* [Exercise task] Convert the records, from the first line through the line containing "Movies that Rock 2026 (1068, 1558)", inclusive, into a JSON list of strings with one string per line and blank lines omitted.

__________________________________________________

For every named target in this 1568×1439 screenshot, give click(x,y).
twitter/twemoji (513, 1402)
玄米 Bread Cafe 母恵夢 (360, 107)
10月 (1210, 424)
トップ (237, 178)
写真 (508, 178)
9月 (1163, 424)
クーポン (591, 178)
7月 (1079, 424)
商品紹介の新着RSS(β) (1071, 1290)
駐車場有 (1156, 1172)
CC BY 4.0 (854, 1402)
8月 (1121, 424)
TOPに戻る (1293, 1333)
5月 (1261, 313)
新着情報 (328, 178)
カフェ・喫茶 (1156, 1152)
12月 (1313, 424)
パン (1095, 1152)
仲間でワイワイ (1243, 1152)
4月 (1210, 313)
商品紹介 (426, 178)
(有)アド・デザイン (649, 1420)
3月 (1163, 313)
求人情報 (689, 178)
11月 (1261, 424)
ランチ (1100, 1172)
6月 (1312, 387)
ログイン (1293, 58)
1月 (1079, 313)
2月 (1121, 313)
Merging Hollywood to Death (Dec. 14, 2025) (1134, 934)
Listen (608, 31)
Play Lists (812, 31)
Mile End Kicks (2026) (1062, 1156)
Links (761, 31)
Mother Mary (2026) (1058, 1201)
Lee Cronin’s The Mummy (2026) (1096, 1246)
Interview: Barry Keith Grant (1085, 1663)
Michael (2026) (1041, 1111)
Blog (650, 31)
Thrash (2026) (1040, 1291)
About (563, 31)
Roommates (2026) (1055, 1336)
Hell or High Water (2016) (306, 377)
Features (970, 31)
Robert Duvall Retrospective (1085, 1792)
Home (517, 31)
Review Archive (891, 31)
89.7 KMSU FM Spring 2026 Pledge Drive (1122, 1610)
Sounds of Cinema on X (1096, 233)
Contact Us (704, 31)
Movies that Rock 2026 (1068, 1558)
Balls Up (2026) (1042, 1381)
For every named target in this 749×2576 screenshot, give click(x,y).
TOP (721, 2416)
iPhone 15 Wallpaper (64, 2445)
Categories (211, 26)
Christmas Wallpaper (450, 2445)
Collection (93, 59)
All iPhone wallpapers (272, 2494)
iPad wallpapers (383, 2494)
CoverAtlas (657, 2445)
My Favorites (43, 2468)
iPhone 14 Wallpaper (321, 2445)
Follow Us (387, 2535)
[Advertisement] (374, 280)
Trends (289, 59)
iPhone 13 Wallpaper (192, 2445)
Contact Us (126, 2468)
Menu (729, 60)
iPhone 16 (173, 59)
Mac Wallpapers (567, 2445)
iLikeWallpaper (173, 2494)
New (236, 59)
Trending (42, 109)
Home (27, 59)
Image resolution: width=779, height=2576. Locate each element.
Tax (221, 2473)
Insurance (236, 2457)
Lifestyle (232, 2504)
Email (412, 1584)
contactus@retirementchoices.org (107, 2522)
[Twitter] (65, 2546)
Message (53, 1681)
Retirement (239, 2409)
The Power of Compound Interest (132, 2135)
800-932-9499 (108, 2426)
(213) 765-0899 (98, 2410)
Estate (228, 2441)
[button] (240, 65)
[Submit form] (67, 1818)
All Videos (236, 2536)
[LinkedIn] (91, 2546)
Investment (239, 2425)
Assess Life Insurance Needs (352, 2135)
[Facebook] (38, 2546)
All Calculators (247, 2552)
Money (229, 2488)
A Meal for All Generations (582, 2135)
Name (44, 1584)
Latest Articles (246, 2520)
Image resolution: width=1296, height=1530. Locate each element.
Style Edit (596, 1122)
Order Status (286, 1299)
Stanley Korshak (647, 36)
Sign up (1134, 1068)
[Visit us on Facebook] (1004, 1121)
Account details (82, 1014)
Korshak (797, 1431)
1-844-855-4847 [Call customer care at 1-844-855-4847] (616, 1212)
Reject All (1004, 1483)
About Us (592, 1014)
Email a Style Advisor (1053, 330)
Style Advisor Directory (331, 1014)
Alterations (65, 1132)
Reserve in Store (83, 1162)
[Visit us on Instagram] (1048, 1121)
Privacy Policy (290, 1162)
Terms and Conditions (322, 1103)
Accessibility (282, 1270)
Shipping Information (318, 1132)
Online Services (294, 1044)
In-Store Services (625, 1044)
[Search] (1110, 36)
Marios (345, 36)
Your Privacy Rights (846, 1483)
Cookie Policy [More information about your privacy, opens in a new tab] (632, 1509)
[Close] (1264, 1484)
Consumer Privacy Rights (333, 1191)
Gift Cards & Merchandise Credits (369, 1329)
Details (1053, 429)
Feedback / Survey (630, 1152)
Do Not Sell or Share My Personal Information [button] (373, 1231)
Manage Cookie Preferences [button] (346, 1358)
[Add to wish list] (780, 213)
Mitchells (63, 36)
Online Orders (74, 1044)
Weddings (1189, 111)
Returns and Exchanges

__________________________________________________

* [Response to the task]
[
  "For every named target in this 1568×1439 screenshot, give click(x,y).",
  "twitter/twemoji (513, 1402)",
  "玄米 Bread Cafe 母恵夢 (360, 107)",
  "10月 (1210, 424)",
  "トップ (237, 178)",
  "写真 (508, 178)",
  "9月 (1163, 424)",
  "クーポン (591, 178)",
  "7月 (1079, 424)",
  "商品紹介の新着RSS(β) (1071, 1290)",
  "駐車場有 (1156, 1172)",
  "CC BY 4.0 (854, 1402)",
  "8月 (1121, 424)",
  "TOPに戻る (1293, 1333)",
  "5月 (1261, 313)",
  "新着情報 (328, 178)",
  "カフェ・喫茶 (1156, 1152)",
  "12月 (1313, 424)",
  "パン (1095, 1152)",
  "仲間でワイワイ (1243, 1152)",
  "4月 (1210, 313)",
  "商品紹介 (426, 178)",
  "(有)アド・デザイン (649, 1420)",
  "3月 (1163, 313)",
  "求人情報 (689, 178)",
  "11月 (1261, 424)",
  "ランチ (1100, 1172)",
  "6月 (1312, 387)",
  "ログイン (1293, 58)",
  "1月 (1079, 313)",
  "2月 (1121, 313)",
  "Merging Hollywood to Death (Dec. 14, 2025) (1134, 934)",
  "Listen (608, 31)",
  "Play Lists (812, 31)",
  "Mile End Kicks (2026) (1062, 1156)",
  "Links (761, 31)",
  "Mother Mary (2026) (1058, 1201)",
  "Lee Cronin’s The Mummy (2026) (1096, 1246)",
  "Interview: Barry Keith Grant (1085, 1663)",
  "Michael (2026) (1041, 1111)",
  "Blog (650, 31)",
  "Thrash (2026) (1040, 1291)",
  "About (563, 31)",
  "Roommates (2026) (1055, 1336)",
  "Hell or High Water (2016) (306, 377)",
  "Features (970, 31)",
  "Robert Duvall Retrospective (1085, 1792)",
  "Home (517, 31)",
  "Review Archive (891, 31)",
  "89.7 KMSU FM Spring 2026 Pledge Drive (1122, 1610)",
  "Sounds of Cinema on X (1096, 233)",
  "Contact Us (704, 31)",
  "Movies that Rock 2026 (1068, 1558)"
]